La stratégie initiale du gouvernement Legault, celle impliquant de garder une seconde dose pour chaque personne vaccinée, est citée comme le principal facteur ayant ralenti l’administration du vaccin contre la COVID-19. Avant le Québec, le Royaume-Uni a ouvert la voie en décidant de ne vacciner qu’une seule fois afin d’accélérer sa campagne. Aux États-Unis, l’immunologue américain Anthony Fauci a fortement déconseillé de se limiter à l’inoculation d’une seule dose, insistant sur l’importance de respecter les règles du fabricant établies à partir d’essais cliniques.
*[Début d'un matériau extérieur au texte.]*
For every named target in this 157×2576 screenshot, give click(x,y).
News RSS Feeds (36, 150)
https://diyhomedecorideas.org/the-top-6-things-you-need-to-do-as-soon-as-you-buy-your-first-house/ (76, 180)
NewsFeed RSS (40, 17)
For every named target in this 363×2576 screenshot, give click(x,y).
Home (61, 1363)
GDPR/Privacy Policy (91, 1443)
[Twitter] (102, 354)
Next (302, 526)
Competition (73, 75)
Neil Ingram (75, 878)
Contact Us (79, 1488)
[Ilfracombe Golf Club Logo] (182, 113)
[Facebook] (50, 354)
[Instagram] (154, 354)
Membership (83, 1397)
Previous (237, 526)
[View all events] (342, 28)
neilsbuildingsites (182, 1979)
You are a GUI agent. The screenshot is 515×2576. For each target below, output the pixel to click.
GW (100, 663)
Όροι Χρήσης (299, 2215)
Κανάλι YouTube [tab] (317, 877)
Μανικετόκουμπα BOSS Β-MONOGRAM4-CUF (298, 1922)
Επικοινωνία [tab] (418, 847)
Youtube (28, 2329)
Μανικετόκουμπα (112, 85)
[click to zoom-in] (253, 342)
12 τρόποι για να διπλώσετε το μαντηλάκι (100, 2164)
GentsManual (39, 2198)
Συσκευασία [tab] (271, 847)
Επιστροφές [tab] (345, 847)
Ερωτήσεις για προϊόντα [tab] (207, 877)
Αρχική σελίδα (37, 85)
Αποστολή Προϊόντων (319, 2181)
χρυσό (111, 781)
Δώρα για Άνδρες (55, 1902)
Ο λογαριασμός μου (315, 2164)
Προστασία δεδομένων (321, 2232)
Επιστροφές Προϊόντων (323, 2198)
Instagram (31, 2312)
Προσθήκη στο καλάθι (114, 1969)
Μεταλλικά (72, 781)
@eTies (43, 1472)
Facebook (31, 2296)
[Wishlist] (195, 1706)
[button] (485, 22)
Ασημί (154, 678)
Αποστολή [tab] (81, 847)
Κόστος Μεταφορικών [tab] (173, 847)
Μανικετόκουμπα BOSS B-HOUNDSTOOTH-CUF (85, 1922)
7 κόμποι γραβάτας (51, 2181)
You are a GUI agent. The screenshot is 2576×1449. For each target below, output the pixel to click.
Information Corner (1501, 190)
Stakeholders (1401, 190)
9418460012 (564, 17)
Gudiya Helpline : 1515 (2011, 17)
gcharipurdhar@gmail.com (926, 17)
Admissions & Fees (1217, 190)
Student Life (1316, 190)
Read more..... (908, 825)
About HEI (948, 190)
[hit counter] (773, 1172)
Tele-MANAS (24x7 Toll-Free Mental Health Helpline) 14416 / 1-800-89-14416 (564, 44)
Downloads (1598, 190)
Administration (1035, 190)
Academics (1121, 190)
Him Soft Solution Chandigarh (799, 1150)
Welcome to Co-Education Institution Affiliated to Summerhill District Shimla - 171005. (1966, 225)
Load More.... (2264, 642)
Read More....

À Québec, l’opposition officielle accuse le gouvernement Legault d’improviser et exige qu’il corrige cette situation « préoccupante » sans délai. « Le gouvernement du Québec n’a pas le droit à l’erreur dans ce dossier, a fait valoir la députée libérale Marie Montpetit. Il doit avoir la certitude que ses décisions n’affectent pas l’efficacité des vaccins et ne remettent pas en cause leur approvisionnement. […] Il y va de la réussite de la vaccination et de notre capacité à se sortir de cette pandémie. » Elle demande que le gouvernement précise publiquement à quel intervalle il donnera la deuxième dose et qu’il obtienne l’aval des « autorités compétentes » et des fabricants. Selon le calendrier rendu public mercredi par le ministre de la Santé, Christian Dubé, il est prévu que les résidents des CHSLD et le personnel soignant commencent à l’obtenir à compter du 15 mars, soit trois mois après avoir reçu leur première dose.

Avec Mylène Crête

Près de 60 000 doses depuis lundi

De nouvelles livraisons de vaccins contre la COVID-19 ont eu lieu au cours de la semaine. Le gouvernement du Québec a reçu 58 570 doses depuis lundi et attendait 1230 doses supplémentaires vendredi. Cette nouvelle cargaison portera le total de doses obtenues depuis décembre à 115 375, indique le ministère de la Santé et des Services sociaux. Par ailleurs, la campagne de vaccination a continué de s’accélérer. Au total, 13 971 injections ont été données jeudi, ce qui porte le total de personnes qui ont reçu une première dose à 62 602.